WHAT YOU WILL DO: Copy the following material word for word, keeping every line in its original order.

THE RECORDS:

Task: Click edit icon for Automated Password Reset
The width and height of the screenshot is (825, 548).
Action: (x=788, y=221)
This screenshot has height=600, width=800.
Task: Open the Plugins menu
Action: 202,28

RESPONSE TO THE TASK:
Task: Click edit icon for Automated Password Reset
The width and height of the screenshot is (825, 548).
Action: (x=788, y=221)
This screenshot has height=600, width=800.
Task: Open the Plugins menu
Action: 202,28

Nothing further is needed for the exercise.